Los frigoríficos, para aumentar las capturas, alteraron el esfuerzo de pesca con kilómetros de redes y una gran capacidad de movimiento para seguir los cardúmenes (lanchas, camiones, combustible). Además, para mantener las capturas, ilegalmente iban achicado la abertura de las mallas atrapando también los peces de tallas menores que son más abundantes.
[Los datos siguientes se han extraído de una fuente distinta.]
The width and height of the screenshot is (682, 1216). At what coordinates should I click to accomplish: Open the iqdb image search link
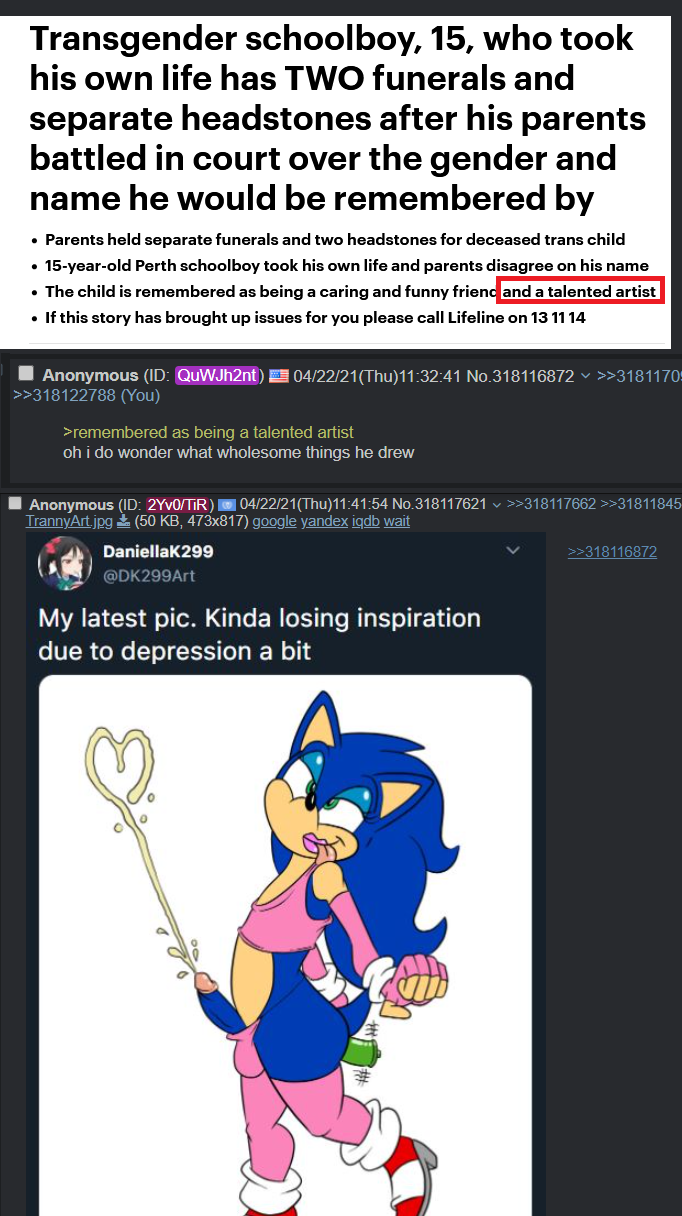(x=365, y=521)
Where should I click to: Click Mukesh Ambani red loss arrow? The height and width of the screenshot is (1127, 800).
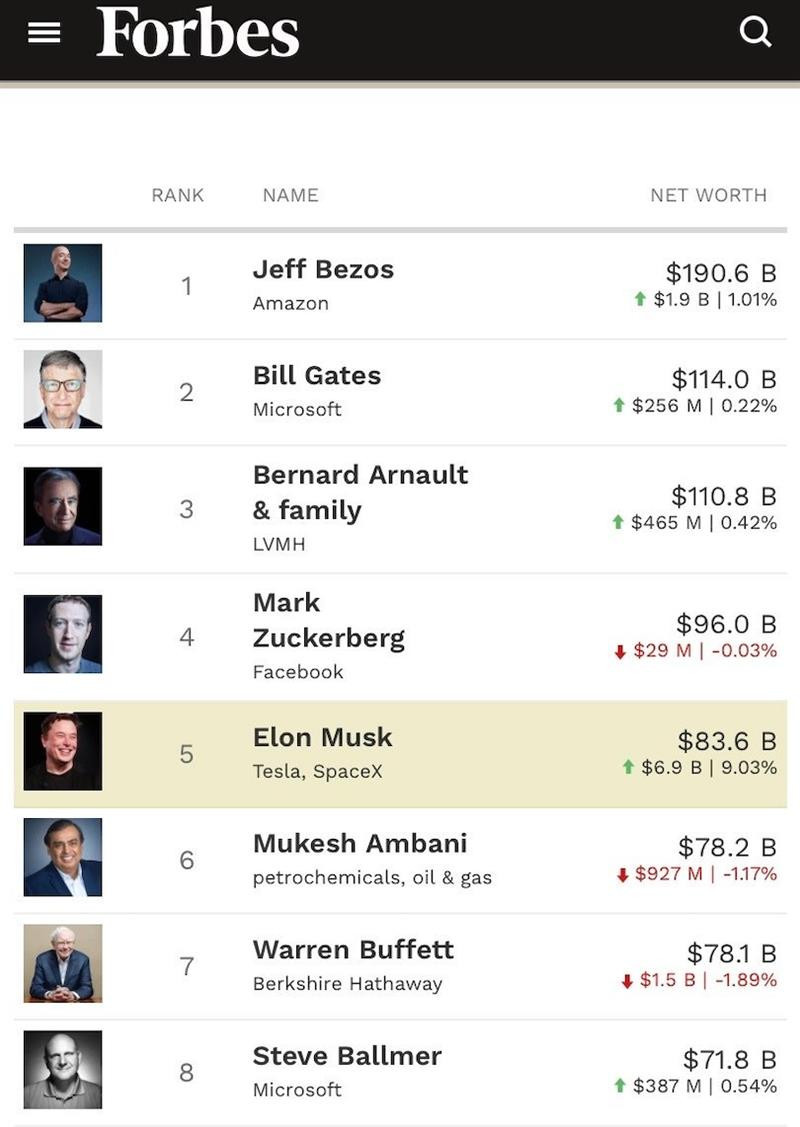tap(622, 875)
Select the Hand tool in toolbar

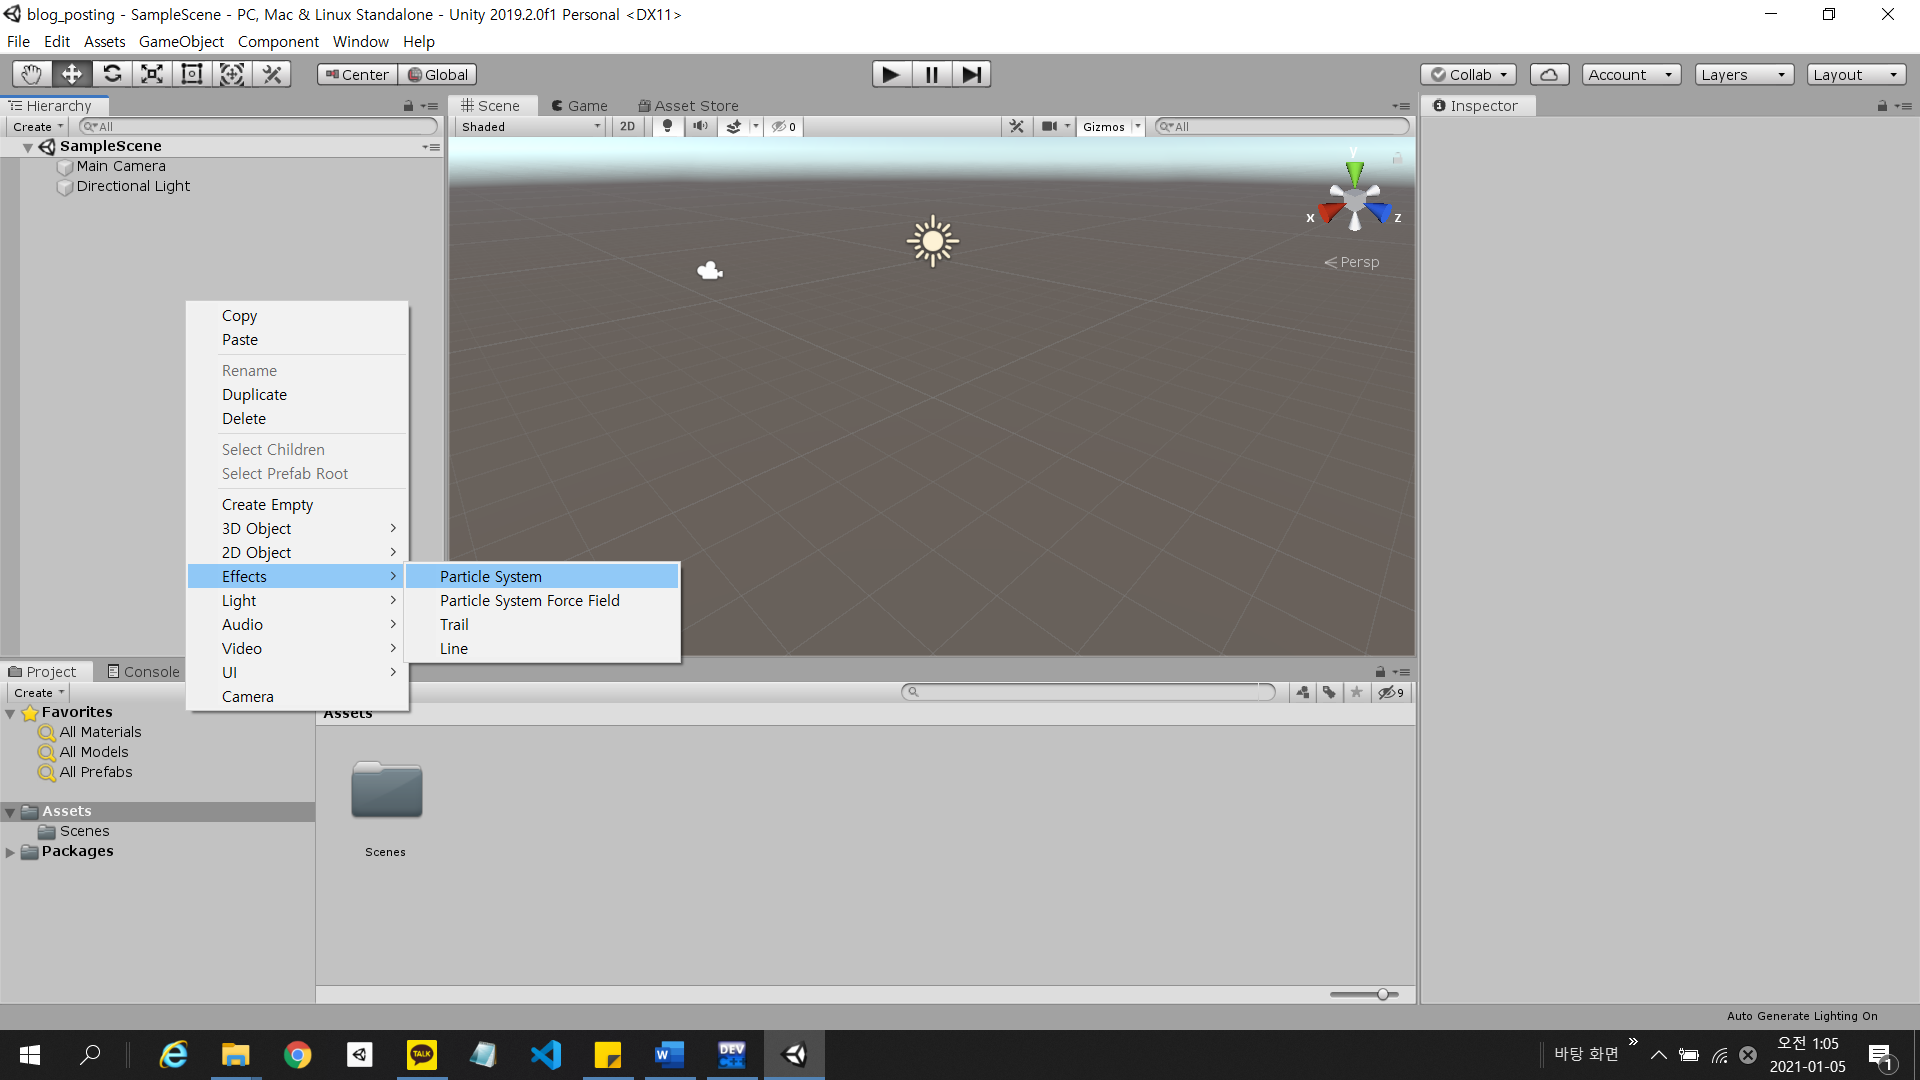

Simultáneamente, van dejando afuera del negocio a los pescadores artesanales, llegando al punto que por más esfuerzo que hagan no consiguen capturar ni la cantidad mínima de peces que necesitan para seguir viviendo. Esto suena contradictorio porque mientras a los pescadores artesanales no les alcanza ni para comer, los propietarios de los frigoríficos, llamándose a sí mismo "empresarios", siguen invirtiendo más dinero, exportando con una voracidad ilimitada fascinados por los dólares, violando todas las legislaciones posibles, mintiendo, confundiendo y generando día a día mayores saldos ambientales para la sociedad.

Cifras que no cierran

La corrupción es un elemento determinante a la hora de la alteración de las matemáticas. "La depredación es una consecuencia directa de pequeños y grandes hechos de corrupción, y la evidente falta de voluntad política", resalta Jorge Cappato, miembro de la ONG Fundación Proteger. "Más allá de las cifras de exportación anual registradas por el SENASA, existen datos oficiales del Ministerio de Agricultura de Colombia en el 2004 llegaban solamente a ese país 35 mil toneladas anuales. A eso debería agregarse la enorme cantidad de sábalos que van a Brasil, Bolivia y Nigeria, Chile, Perú, Angola, Jordania y Rusia, entre otros que tal vez no conocemos".